South of the site is the Ah May Group, built on a large multilevel platform with a surface area of 15,000 square meters. This group is considered the center of civic and ceremonial activities. I’d advise checking out the 15-meter-tall pyramid with a crowning temple.
Among the many other structures in the the Ah May Group are possible elite residences and altars. The views from here across the site will help you envision Oxkintok’s past splendor.
Perhaps the site’s most intriguing and famous structure is an isolated building called Satunsat, meaning “the place to get lost.” It’s also known as the Labyrinth. It has three levels with passages, stairs and narrow rooms.
The three levels of Satunsat are thought to represent the ancient Maya’s conception of the universe being in levels — the celestial level, Earth and the underworld, called Xibalba. You can see small openings on this building from the outside that look like mini windows. Unfortunately, the entrance to this building was closed during our visit, so, we couldn’t explore its interior.
The Ah Dzib Group, with several plazas and buildings, is also worth seeing. There’s another beautiful arch here that offers good photo opportunities. INAH believes a ball court in this section is one of the oldest surviving ball courts from the Maya civilization. The Mayan World Museum of Mérida (Gran Museo del Mundo Maya de Mérida) has a magnificent ball ring from this court.
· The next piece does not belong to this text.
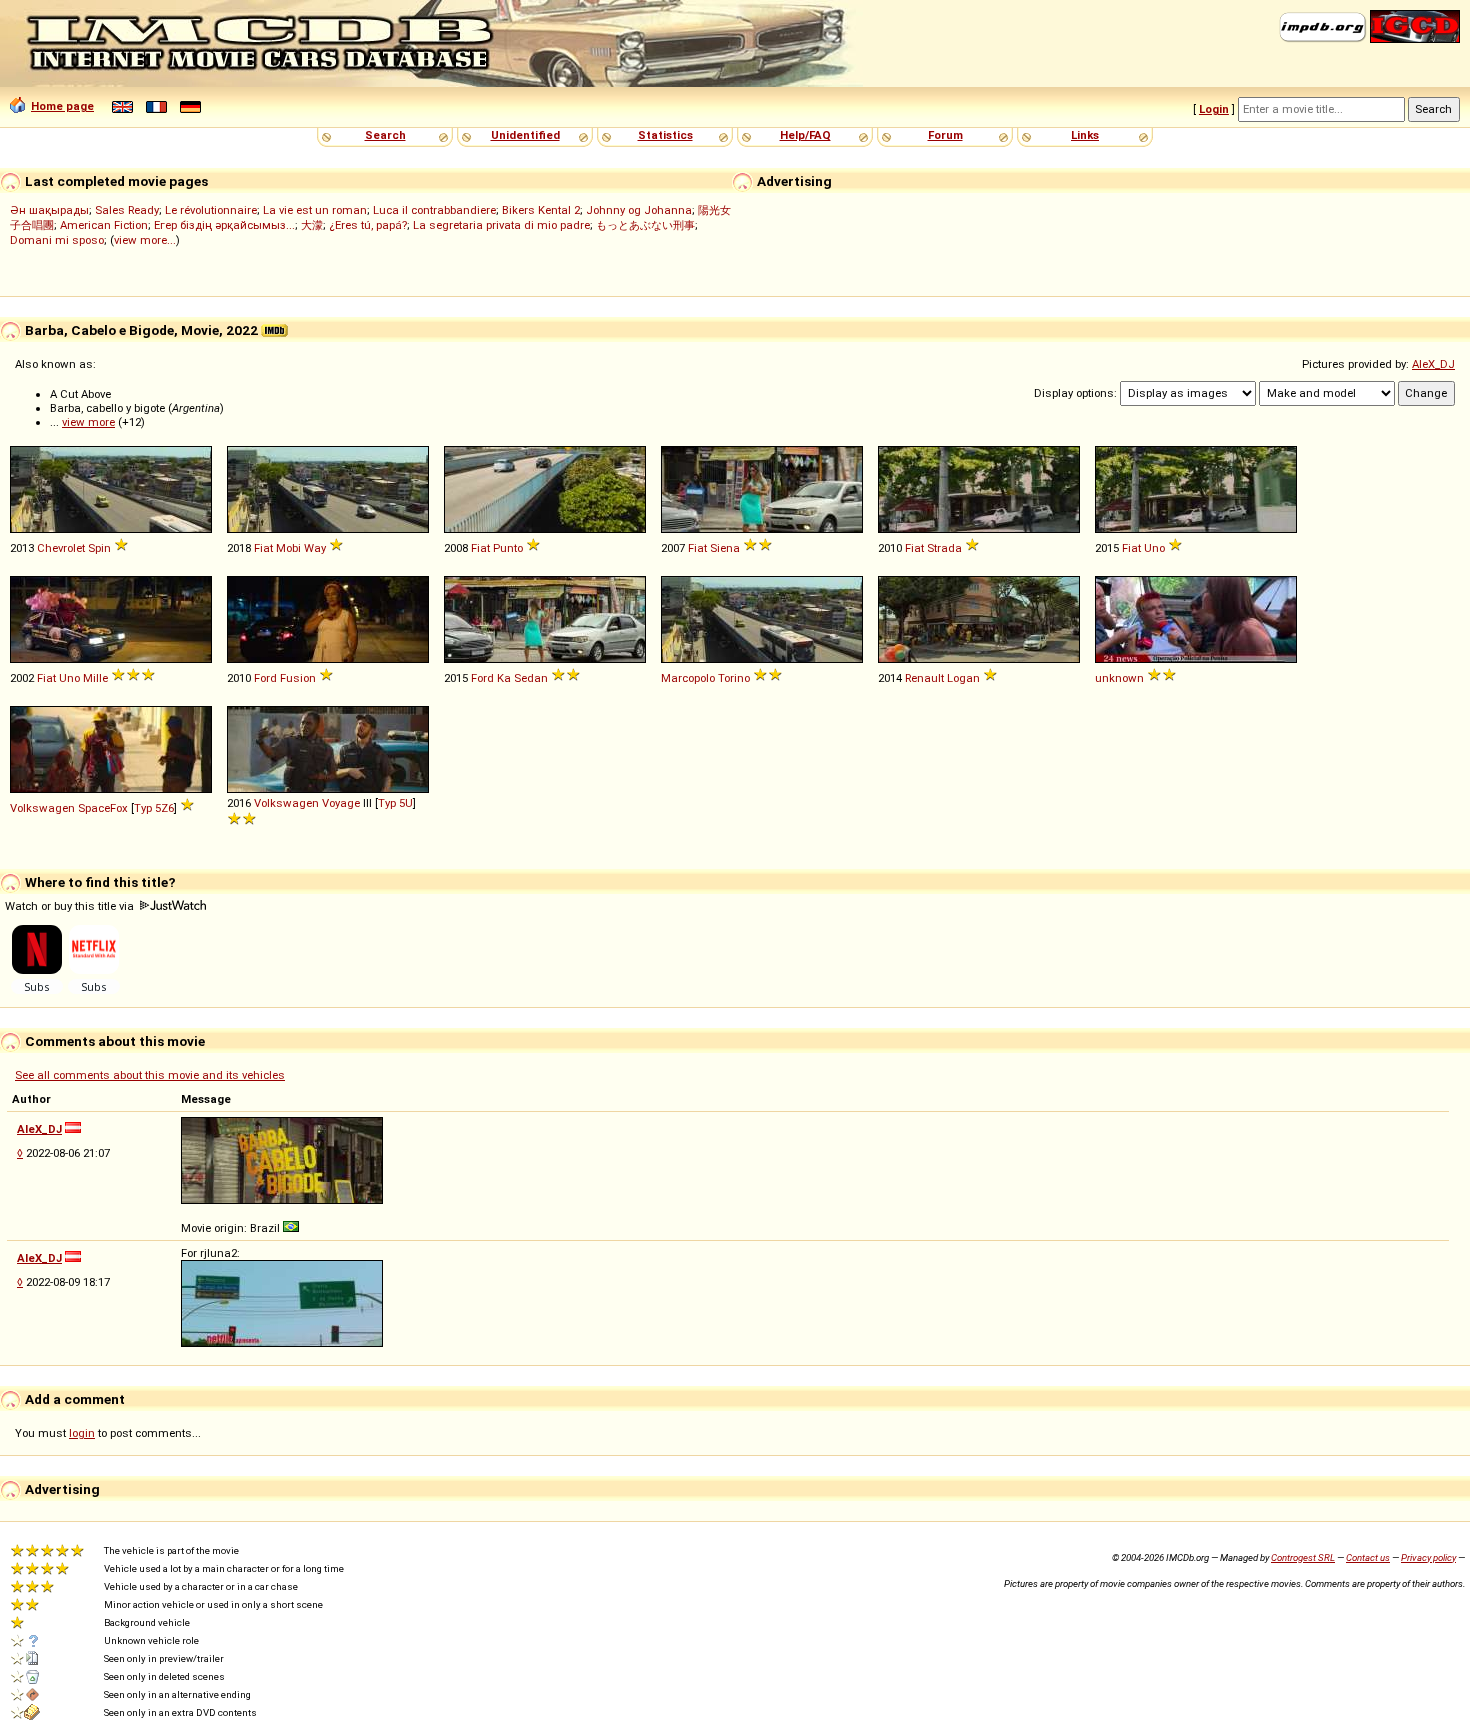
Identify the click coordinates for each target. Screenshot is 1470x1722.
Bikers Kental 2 (541, 210)
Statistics (665, 135)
While exploring the site, you’ll also spot some grinding stones that were perhaps used in daily life.
The discoveries at Oxkintok are probably not over: there are unexcavated mounds and ongoing excavation work.
You can combine a visit to Oxkintok with a trip to the nearby Calcehtok caves in the town of Calcehtok, if you’re up for some physically demanding adventure.
And if you want to see more ancient Maya sites, continue on the Ruta Puuc – a travel route with archaeological sites and caves – including Uxmal.
Looking for something a bit less strenuous? The nearby town of Maxcanú is also worth a visit, and will become even easier to visit when its planned stop on the future Maya Train is built.